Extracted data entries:
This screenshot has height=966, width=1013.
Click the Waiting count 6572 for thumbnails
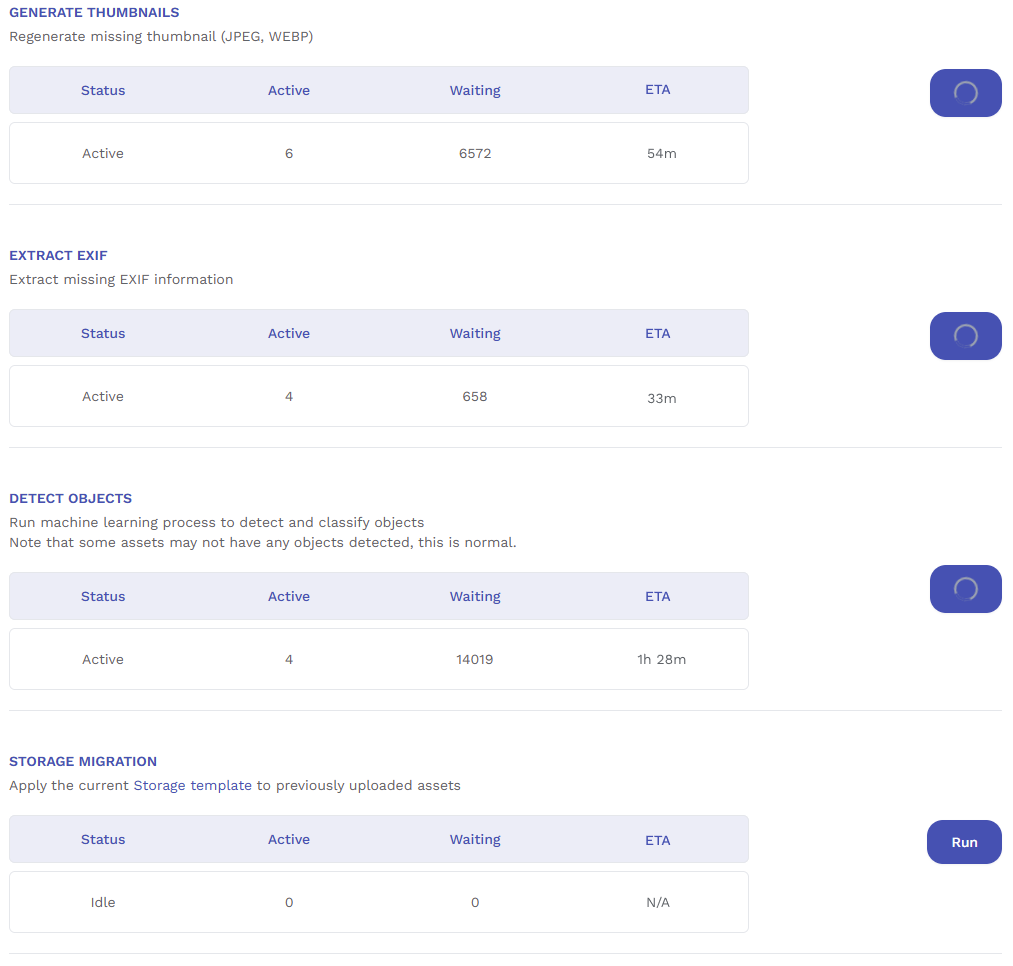(475, 153)
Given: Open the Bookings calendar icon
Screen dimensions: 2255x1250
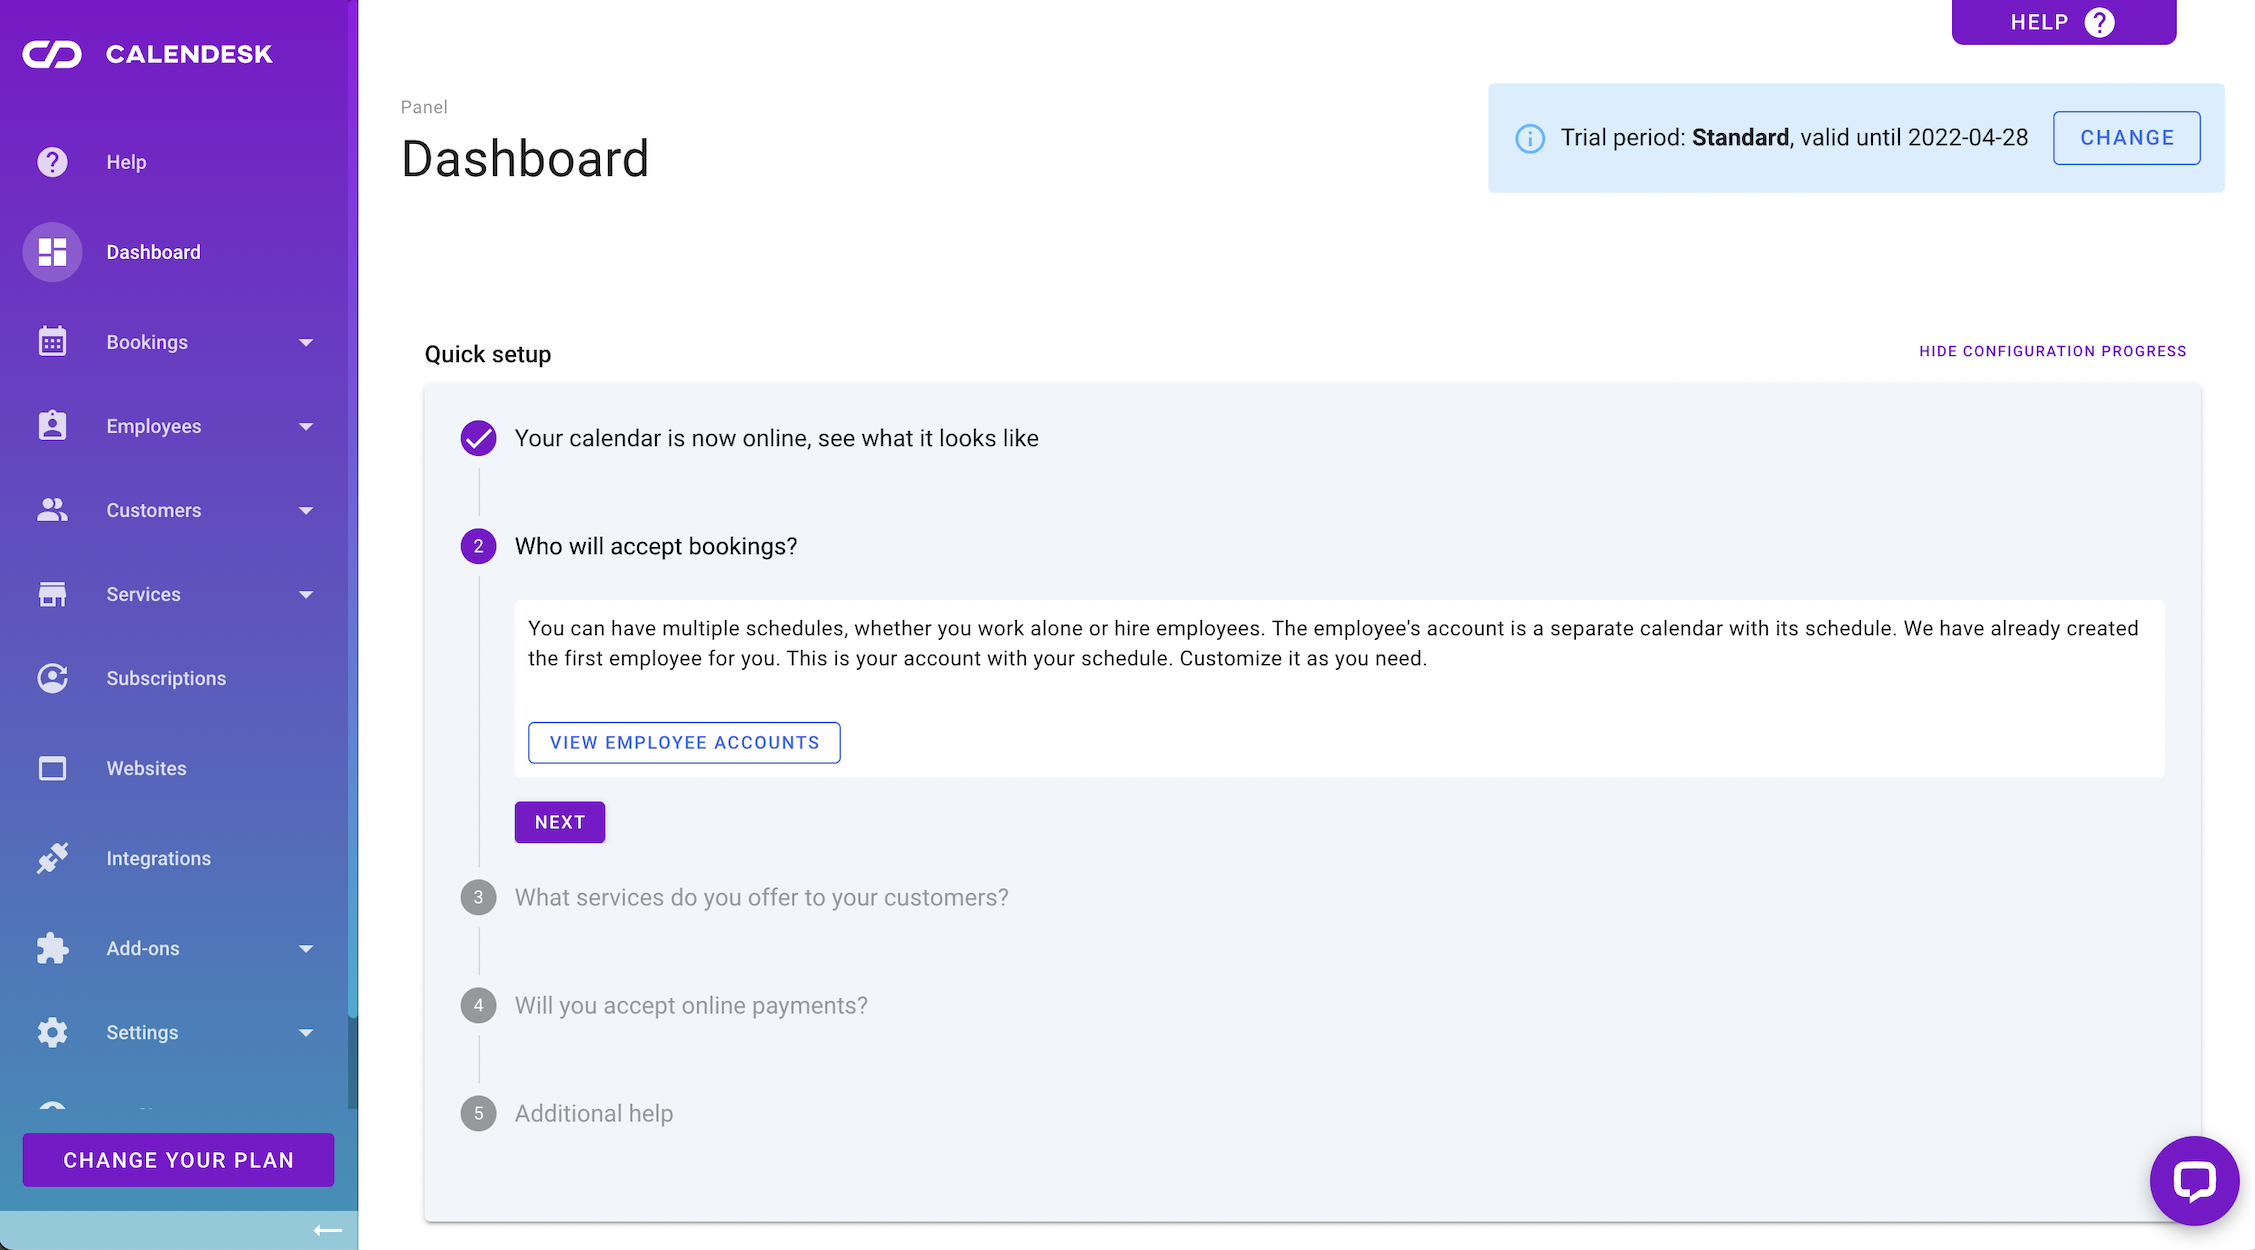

* _BRIEF_: Find the line containing "Click the Waiting count 6572 for thumbnails", then extract it and every line after it to the end of the data above, exactly and nothing else, without pictures.

* _SOLVED PROBLEM_:
Click the Waiting count 6572 for thumbnails
(475, 153)
Given: Open the Bookings calendar icon
Screen dimensions: 2255x1250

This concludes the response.